Further, petitioner even filed a motion to litigate as pauper[2] in this Court as he has no work and no real property where he could derive any income. Obviously, he could not afford the services of a counsel de parte for which reason he was previously represented by a PAO lawyer even in the trial court.

This notwithstanding, also under Section 8, a criminal case may be dismissed by the Court of Appeals motu proprio and with notice to the appellant if the latter fails to file his brief within the prescribed time. The phrase “with notice to the appellant” means that a notice must first be furnished the appellant to show cause why his appeal should not be dismissed.[3] No notice was given to petitioner to this effect. Besides, petitioner, in his motion for reconsideration, reiterated to the court that it cannot “order the dismissal of the appeal without prior notice to the appellant.”[4]

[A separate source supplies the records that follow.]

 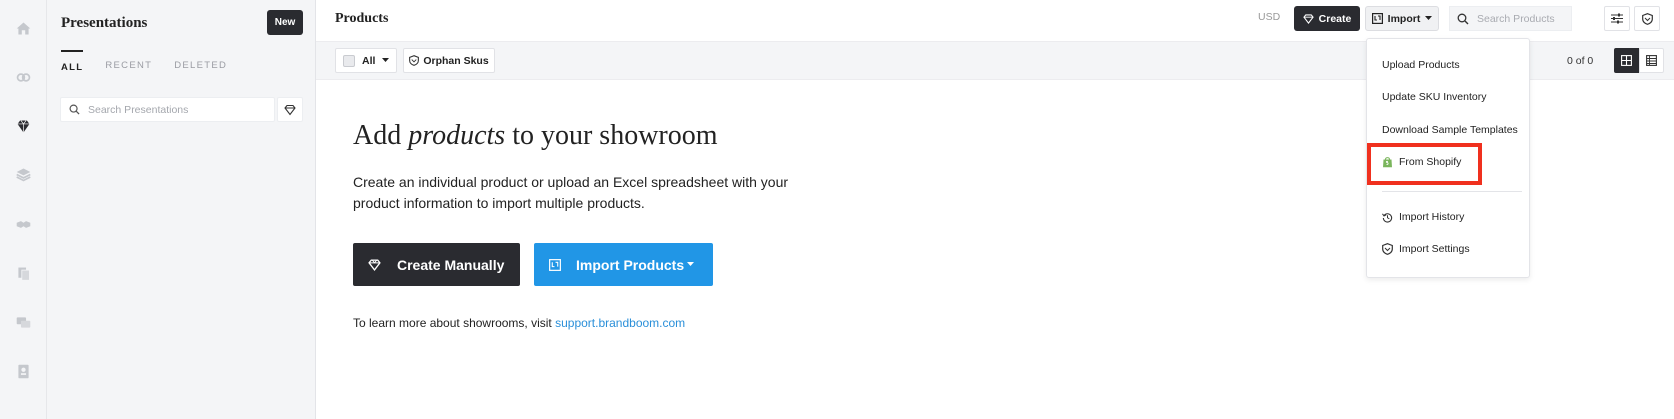 I want to click on history-icon, so click(x=1388, y=218).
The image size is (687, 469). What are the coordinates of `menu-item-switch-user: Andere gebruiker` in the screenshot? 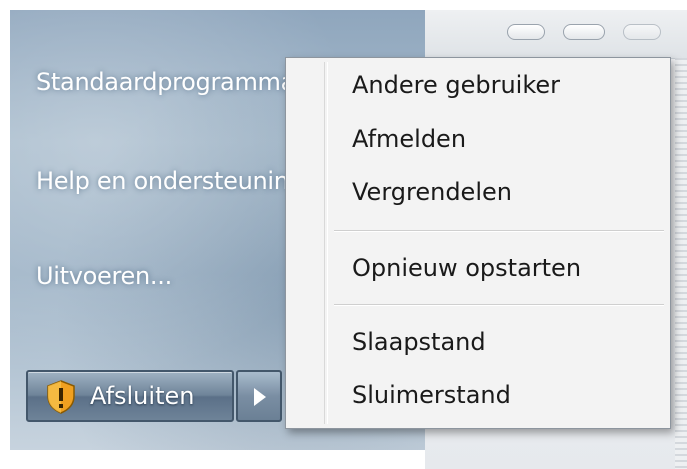 It's located at (456, 85).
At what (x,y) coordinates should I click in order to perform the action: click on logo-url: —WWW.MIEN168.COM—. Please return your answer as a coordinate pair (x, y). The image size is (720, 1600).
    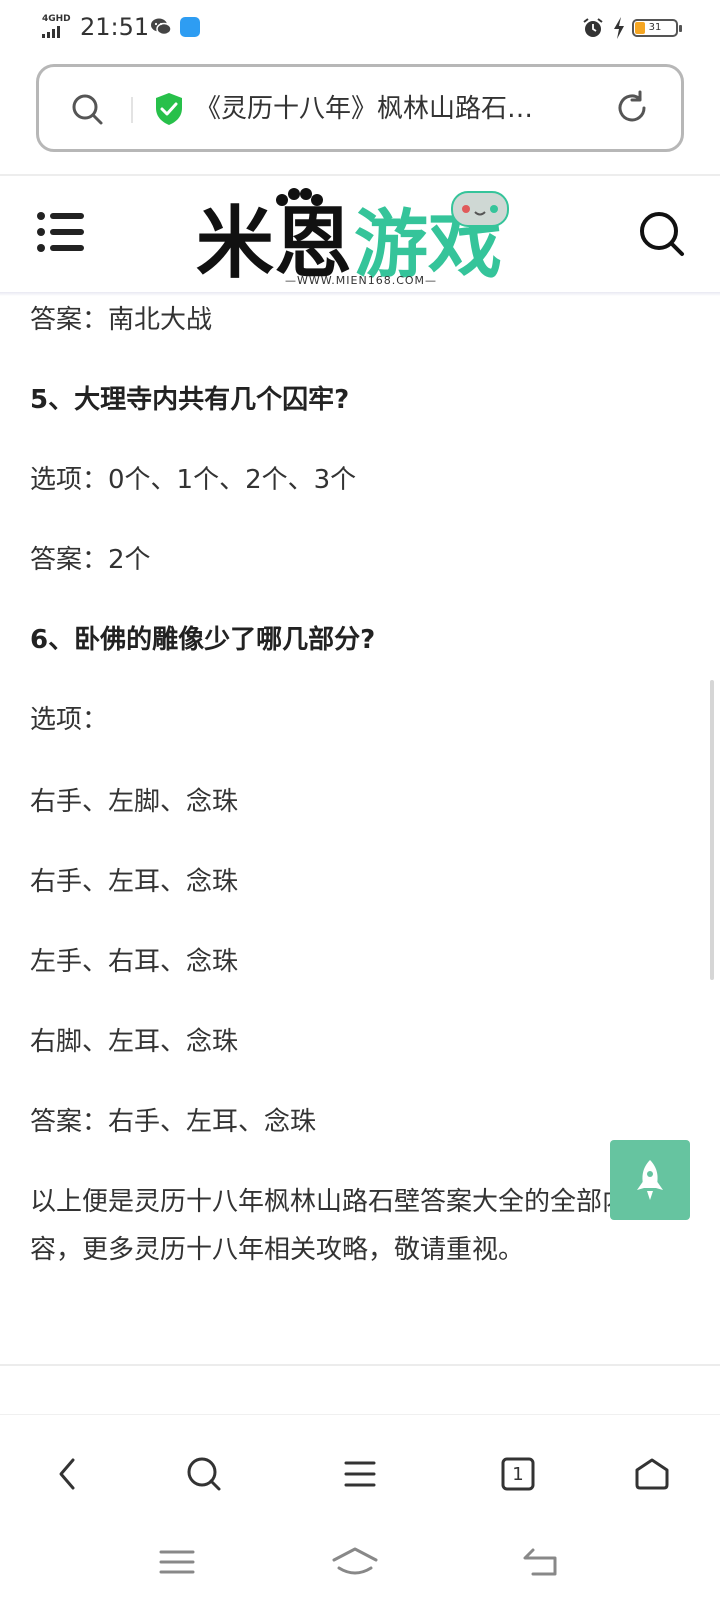
    Looking at the image, I should click on (361, 280).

As the Court held in De Guzman v. People:[5]
A healthy respect for petitioner’s rights should caution courts against motu proprio dismissals of appeals, especially in criminal cases where the liberty of the accused is at stake. The rules allowing motu proprio dismissals of appeals merely confer a power and do not impose a duty; and the same are not mandatory but merely directory which thus require a great deal of circumspection, considering all the attendant circumstances. Courts are not exactly impotent to enforce their orders, including those requiring the filing of appellant’s brief. This is precisely the raison d’etre for the court’s inherent contempt power. Motu proprio dismissals of appeals are thus not always called for. Although the right to appeal is a statutory, not a natural, right, it is an essential part of the judicial system and courts should proceed with caution so as not to deprive a party of this prerogative, but instead, afford every party-litigant the amplest opportunity for the proper and just disposition of his cause, freed from the constraints of technicalities. More so must this be in criminal cases where, as here, the appellant is an indigent who could ill-afford the services of a counsel de parte.
WHEREFORE, we GRANT the petition. We SET ASIDE the Resolutions dated 22 September 2006 and 6 February 2007 of the Court of Appeals. We order the Court of Appeals to REINSTATE petitioner’s appeal in CA-G.R. CR-HC No. 00071 entitled “People of the Philippines v. Niño Jesson Masas y Milan.” Petitioner shall file his appellant’s brief in the Court of Appeals within a non-extendible period of fifteen days from receipt of this Resolution.


Quisumbing, (Chairperson), Carpio-Morales, Tinga, and Velasco, Jr., JJ., concur.

[1] Spelled as “Millan” in the Information and the Decision of the trial court, rollo, pp. 26-42.

[2] Rollo, pp. 2-3.

[3] Foralan v. CA, 311 Phil. 182 (1995).

[4] Rollo, p. 51.

[5] G.R. No. 167492, 22 March 2007, 518 SCRA 767, 772-773.